Polis and his teammates have been thinking about something else, the Stanley Cup playoffs, and five victories in the last six games have created an atmosphere of optimism unknown during Washington's four previous seasons.
"Winning is the only way to play," Polis said. "If it becomes a habit, it just continues. You just keep her going and when you play like that. the games fly by. All you're pointing toward is the next game and the next win.
"You look to the playoffs instead of just waiting for the season to end. It makes practice easier,, it makes living at home easier and it makes living with each other easier."
Walter's 40-foot blast, off that fine pass by Stewart, was his 19th goal and his eighth in the last seven games.
After Duguay equalized, New York's Dave Farrish went off for tripping Stewart. Guy Charron then skated around the blue line, searching for an opening, before feeding Rick Green at the left point. Davidson blocked Green's shot, but Picard moved in close, stopped the puck with his skate and fired it in.
"I saw Guy in the middle, in my position, so I figured if Greenie got the shot off I'd be there." Picard said of his move from his right point post. "It worked out perfect."

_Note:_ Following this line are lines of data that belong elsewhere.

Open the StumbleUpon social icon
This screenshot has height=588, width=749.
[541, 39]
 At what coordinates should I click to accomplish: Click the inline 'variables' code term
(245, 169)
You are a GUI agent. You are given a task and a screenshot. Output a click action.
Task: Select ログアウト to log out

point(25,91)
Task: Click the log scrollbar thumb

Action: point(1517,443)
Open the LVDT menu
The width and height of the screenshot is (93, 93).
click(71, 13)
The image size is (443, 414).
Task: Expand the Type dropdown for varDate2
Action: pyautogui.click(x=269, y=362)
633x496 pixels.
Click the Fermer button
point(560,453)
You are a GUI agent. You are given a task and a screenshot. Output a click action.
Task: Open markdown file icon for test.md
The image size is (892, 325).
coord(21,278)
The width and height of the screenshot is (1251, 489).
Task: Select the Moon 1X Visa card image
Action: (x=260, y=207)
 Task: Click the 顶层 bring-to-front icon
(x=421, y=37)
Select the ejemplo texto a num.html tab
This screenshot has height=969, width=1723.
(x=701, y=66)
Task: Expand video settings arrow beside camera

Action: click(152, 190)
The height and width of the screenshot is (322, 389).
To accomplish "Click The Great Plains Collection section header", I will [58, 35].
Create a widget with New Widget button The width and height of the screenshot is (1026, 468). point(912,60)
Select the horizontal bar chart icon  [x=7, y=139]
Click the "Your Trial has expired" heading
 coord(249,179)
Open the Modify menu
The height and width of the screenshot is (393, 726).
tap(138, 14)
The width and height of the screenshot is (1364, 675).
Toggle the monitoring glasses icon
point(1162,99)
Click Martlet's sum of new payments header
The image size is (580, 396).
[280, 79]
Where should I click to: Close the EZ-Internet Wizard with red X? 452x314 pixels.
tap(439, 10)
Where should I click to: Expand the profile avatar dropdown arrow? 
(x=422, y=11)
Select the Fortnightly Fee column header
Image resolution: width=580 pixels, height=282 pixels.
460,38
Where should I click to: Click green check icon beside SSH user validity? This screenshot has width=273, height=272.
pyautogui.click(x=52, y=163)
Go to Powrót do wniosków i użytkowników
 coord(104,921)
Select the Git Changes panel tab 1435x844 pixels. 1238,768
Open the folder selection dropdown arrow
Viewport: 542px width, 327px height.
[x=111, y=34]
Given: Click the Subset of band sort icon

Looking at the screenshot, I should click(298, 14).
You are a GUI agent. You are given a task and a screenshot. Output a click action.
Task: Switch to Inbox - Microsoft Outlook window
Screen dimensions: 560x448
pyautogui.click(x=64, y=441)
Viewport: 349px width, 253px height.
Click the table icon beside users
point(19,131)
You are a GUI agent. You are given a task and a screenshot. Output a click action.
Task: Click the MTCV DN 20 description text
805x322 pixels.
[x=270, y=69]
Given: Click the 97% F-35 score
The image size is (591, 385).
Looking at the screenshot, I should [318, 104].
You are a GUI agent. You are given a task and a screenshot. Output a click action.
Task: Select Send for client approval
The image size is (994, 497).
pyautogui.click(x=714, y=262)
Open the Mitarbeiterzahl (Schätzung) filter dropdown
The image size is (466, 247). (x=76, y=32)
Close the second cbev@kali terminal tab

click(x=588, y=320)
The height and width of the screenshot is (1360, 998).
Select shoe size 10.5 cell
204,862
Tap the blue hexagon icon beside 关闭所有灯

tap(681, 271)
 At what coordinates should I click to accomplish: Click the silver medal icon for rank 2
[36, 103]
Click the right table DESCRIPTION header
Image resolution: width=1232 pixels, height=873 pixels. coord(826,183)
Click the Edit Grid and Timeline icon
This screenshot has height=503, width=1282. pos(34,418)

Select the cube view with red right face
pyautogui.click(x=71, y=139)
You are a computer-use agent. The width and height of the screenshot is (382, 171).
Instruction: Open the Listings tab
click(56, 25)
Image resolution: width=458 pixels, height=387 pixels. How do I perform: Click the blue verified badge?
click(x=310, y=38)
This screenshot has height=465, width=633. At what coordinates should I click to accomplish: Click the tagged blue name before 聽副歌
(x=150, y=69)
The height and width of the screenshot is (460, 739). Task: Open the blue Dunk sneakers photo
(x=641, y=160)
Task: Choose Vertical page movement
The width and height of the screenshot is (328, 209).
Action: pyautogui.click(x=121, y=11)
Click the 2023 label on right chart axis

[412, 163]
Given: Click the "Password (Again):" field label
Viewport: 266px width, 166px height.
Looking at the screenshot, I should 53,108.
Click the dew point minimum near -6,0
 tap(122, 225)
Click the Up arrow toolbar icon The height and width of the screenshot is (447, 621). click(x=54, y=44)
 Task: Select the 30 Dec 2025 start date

Charon's assist was his second of the game, giving him 200 points in 2 1/2 seasons as a Capital and providing a welcome 30th birthday present. He has collected 456 points in his career, but last night was the first time he was serenaded with "Happy Birthday" at a hockey game.
Anders Hedberg, the Rangers' Swedish millionaire, did not manage a shot on goal, although he was just wide on a first-period setup by Ulf Nilsson.
Phil Esposito didn't test Inness, either, and afterward the man Capital Centre fans love to hate gave full credit to the opposition.
"You guys got a lot of good young players here," Esposito said. "It's a good young hockey team. They work hard and they deserve a lot of fan support."
Belisle said he did not plan anything special to spike the big guns of the high-scoring Rangers.
"If I started going through their team, with Hedberg and Nilsson and (Don) Murdoch and Esposito, I'd be there talking half an hour," Belisle said. "I just worry about our team and playing our game. Let them worry about us.
"Right now I feel there's just no stopping us. We're going to keep it going. Everybody thinks team. They don't care who gets the credit as long as we win."
The officials had almost as much trouble as the Rangers. Referee Bruce Hood was delayed in transit, forcing linesman Matt Pavelich to call the first period. Then linesman Gordie Broseker was jammed against the boards and needed assistance.